Argentina has been gripped by reports of alleged corruption under the previous Kirchner administrations. The extent and scale of the allegations made and the number of prominent businessmen who have sought plea bargains have surprised even the most cynical commentators.

The scandal started in August with La Nacion’s publication of eight notebooks kept by Oscar Centeno, a driver for Roberto Baratta, deputy Minister for Planning and Public Works under the Kirchners (and a close adviser to both Nestor and Cristina). These notebooks meticulously recorded the journeys to prominent businessmen and the amounts received from them in cash between 2005 and 2015.

Investigations are being pursued by Federal Judge, Claudio Bonadio. So far, some 26 people have been arrested: 15 senior businessmen and 2 government officials have sought plea bargains under the 2016 ‘ley de arrepentido’ (law of repentance). One such – Aldo Roggio, head of Metrovia and Urquiza railways – admitted, for example, that he paid 5% of the government subsidies received back to the Kirchners.

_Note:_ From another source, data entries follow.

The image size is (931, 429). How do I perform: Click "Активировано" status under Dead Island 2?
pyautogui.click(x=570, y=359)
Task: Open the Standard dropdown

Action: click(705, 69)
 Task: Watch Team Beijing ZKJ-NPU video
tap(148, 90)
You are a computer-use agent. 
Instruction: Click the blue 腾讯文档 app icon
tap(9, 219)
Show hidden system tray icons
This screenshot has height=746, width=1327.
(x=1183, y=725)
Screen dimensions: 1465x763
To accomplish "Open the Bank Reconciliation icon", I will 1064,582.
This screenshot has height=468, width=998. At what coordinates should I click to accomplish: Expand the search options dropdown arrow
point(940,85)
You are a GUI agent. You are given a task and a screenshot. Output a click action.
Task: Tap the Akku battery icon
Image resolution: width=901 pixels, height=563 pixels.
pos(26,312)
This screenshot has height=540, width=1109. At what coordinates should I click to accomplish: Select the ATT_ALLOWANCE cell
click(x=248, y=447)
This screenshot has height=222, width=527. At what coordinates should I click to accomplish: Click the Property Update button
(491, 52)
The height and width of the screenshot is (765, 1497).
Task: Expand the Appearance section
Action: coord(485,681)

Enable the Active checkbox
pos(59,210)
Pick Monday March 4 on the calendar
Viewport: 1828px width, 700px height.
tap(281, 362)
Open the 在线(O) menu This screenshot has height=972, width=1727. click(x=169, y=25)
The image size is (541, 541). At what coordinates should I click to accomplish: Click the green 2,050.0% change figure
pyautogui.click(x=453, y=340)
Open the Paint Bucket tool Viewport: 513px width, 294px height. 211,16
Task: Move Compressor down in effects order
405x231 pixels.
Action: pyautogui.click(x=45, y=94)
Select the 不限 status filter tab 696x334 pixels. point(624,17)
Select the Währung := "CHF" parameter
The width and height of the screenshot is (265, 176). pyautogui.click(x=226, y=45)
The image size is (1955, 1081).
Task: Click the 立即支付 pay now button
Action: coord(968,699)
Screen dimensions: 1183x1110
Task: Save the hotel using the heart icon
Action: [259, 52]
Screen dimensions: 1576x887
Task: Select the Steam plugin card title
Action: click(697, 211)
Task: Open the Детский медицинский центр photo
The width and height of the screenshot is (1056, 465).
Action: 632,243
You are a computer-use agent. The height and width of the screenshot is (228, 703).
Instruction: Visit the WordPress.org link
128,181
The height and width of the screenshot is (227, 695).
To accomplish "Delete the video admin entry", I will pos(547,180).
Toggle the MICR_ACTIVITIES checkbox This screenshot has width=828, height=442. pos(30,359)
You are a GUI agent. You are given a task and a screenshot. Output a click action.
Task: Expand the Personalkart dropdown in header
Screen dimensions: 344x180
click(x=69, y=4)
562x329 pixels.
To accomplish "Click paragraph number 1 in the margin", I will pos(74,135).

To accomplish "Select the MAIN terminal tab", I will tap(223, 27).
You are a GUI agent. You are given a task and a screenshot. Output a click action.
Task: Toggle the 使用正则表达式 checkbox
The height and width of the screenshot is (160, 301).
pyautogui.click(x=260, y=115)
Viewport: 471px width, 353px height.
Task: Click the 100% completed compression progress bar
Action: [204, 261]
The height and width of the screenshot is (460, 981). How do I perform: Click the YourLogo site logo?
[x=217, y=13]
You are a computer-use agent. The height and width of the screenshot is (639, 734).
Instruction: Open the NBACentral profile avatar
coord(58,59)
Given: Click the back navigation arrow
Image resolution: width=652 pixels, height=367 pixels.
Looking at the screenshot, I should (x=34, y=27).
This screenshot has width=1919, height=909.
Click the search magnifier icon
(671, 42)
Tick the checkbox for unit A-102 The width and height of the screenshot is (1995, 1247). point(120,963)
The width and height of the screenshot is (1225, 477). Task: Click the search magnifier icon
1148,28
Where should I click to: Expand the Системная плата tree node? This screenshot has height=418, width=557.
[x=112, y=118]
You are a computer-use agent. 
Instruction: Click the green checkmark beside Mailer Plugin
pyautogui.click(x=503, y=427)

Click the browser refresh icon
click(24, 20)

Cristina de Kirchner is reportedly implicated in all this. She was summoned to appear before the court in mid-August but declined to answer questions, claiming that the allegations were politically motivated and false. She joined her colleague Senators in allowing her immunity to be lifted sufficiently to permit the search of three of her homes, since she claimed that there was nothing to hide. But she is otherwise protected from prosecution by virtue of her immunity as a Senator – and with a Peronist majority, it is unlikely that the Senate would remove her immunity.

That said her popularity ratings dipped to 31% (below Macri’s 39%) – and Macri may well recognise that Cristina is better suspected of gross corruption than imprisoned for it. Her leadership of the Peronist movement is still highly divisive, giving Macri a possible advantage in the run-up to the Presidential elections on 27 October 2019, despite his economic woes. President Macri was elected in December 2015 in part for a promise to rid Argentina of corruption. So far, he has been hailed for his strong stance on such matters.

In separate corruption cases, Vice-President Amado Boudou (2011-15) was jailed for nearly 6 years and banned for life from elective office for illicit enrichment (he had been Economics Minister in Cristina’s administration in 2009 -11). Former Planning Minister, Julio de Vido, was jailed in 2017 for taking bribes in return for awarding public contracts during Cristina’s Presidency. So too was his deputy, José Lopez, who was caught red-handed throwing bags containing $9m in cash and valuables into a convent; he has since been released under a plea bargain for co-operating with the prosecution in the current cases.

None of this is as bad as in Brazil, where former President Lula da Silva was jailed for taking bribes amounting to billions of dollars. But if the current prosecutions are successful, it will shine a poor light on the level of corruption in Argentina under the Kirchners.